What the exercise asks
Please return every entry below exactly as written, without any of its pictures.
━━━━━ Excerpted data
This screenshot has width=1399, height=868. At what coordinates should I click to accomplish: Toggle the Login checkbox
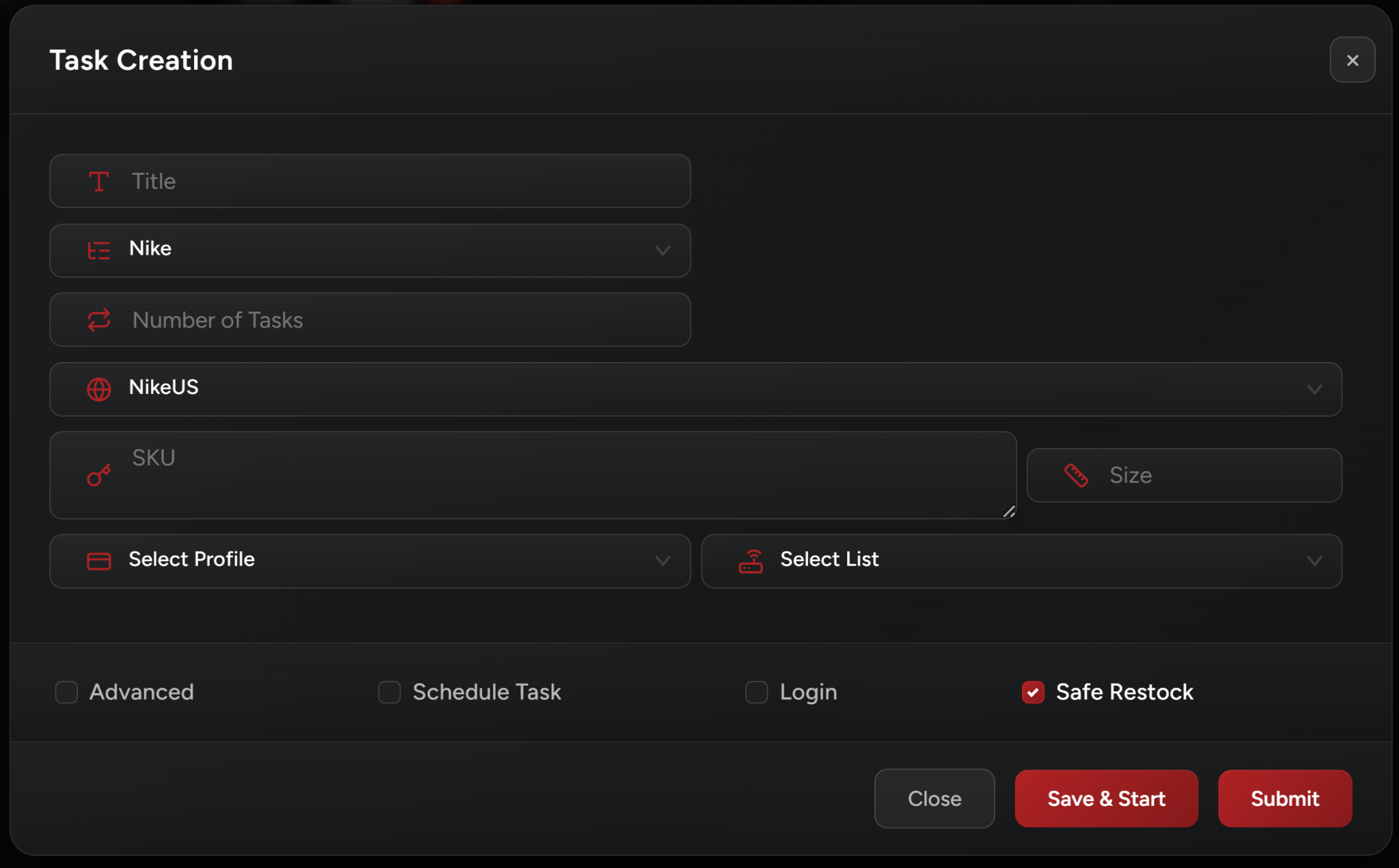pyautogui.click(x=756, y=692)
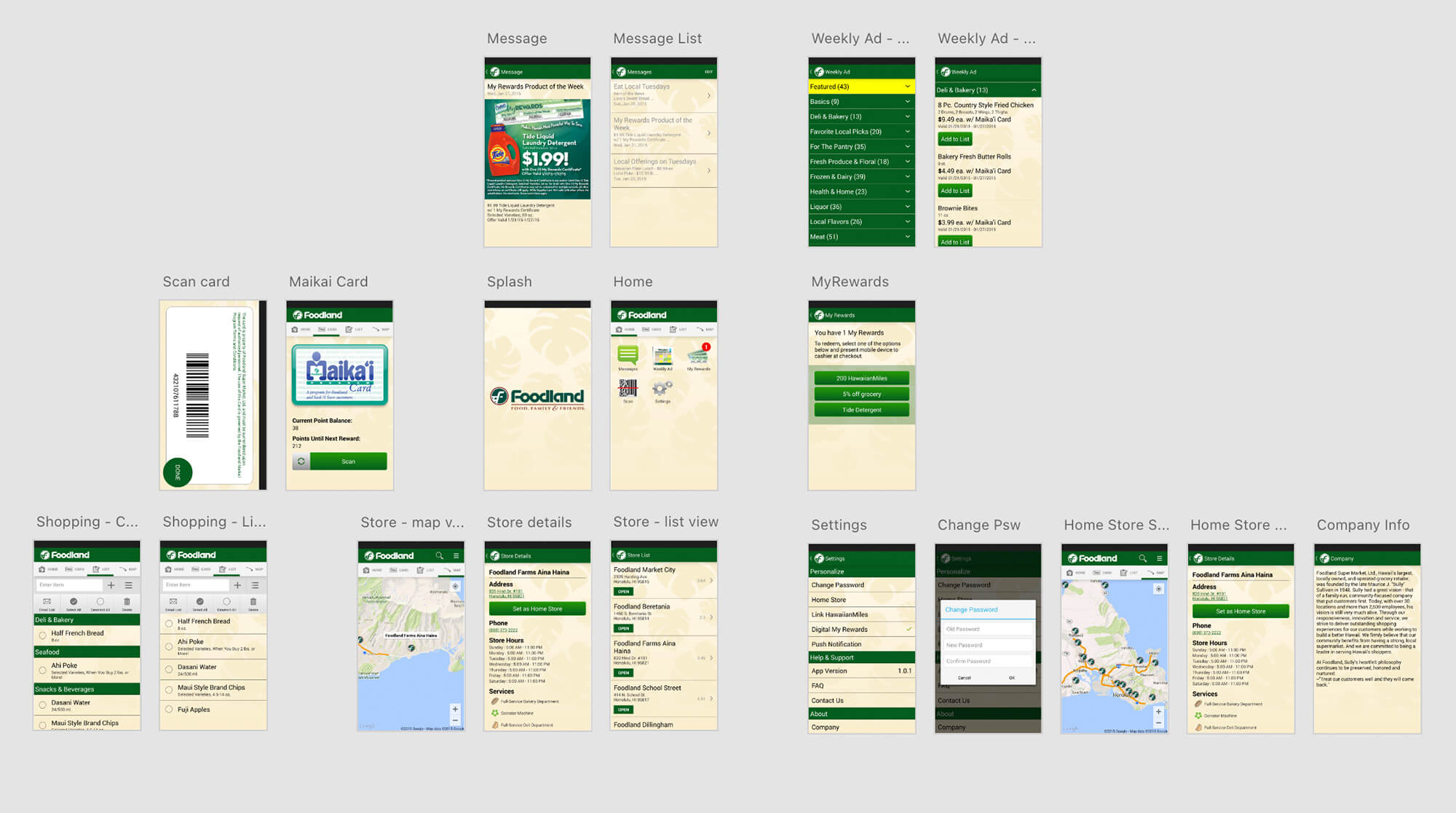Collapse the Deli & Bakery (13) section
Screen dimensions: 1456x813
coord(1034,90)
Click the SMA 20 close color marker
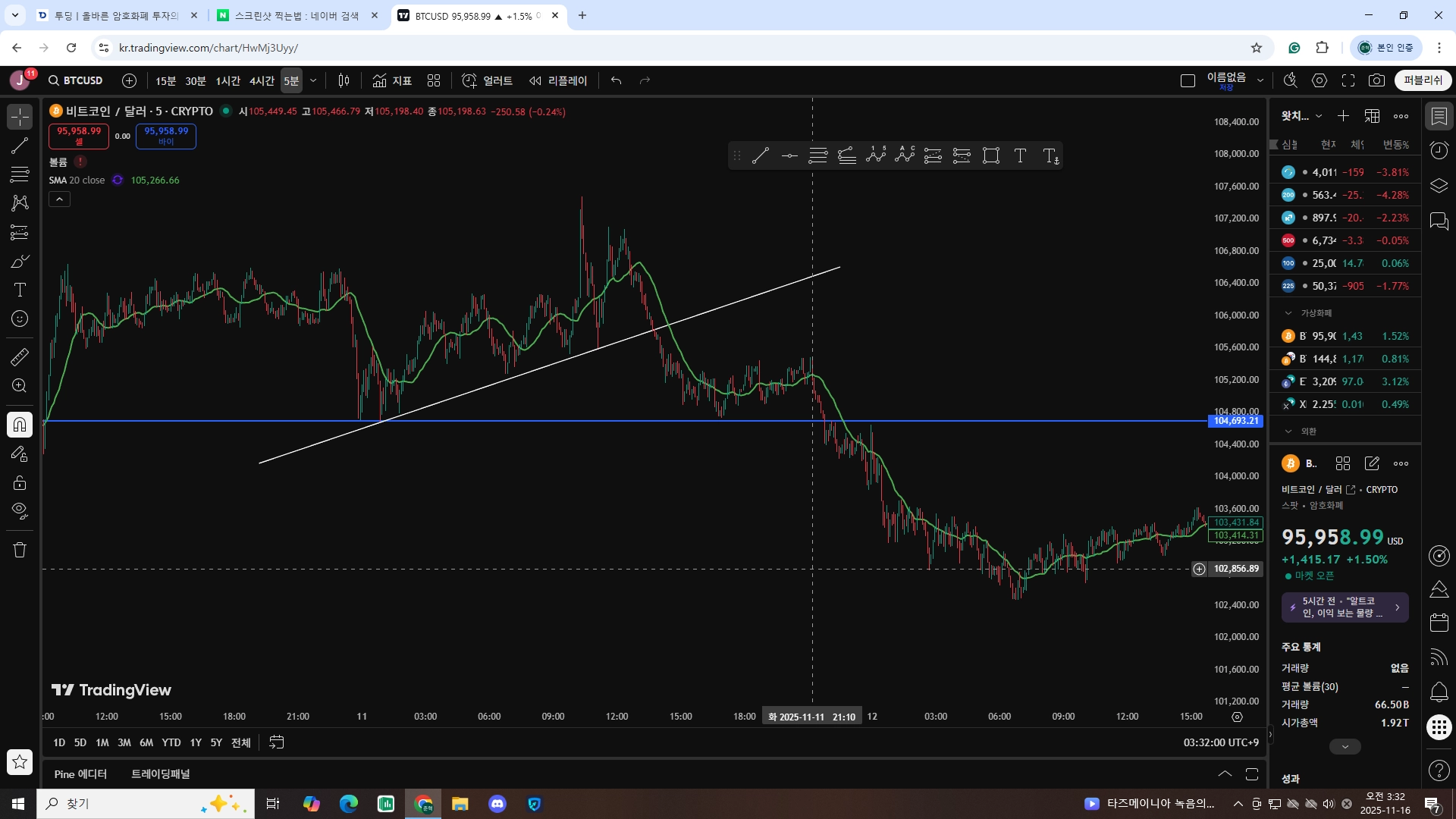This screenshot has width=1456, height=819. coord(117,180)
━━━━━━━━━━
Task response
This screenshot has width=1399, height=868. At what coordinates should I click to accomplish: Toggle the Login checkbox
pyautogui.click(x=756, y=692)
Collapse the Deli & Bakery (13) section
Screen dimensions: 1456x813
coord(1034,90)
Click the SMA 20 close color marker
This screenshot has width=1456, height=819. coord(117,180)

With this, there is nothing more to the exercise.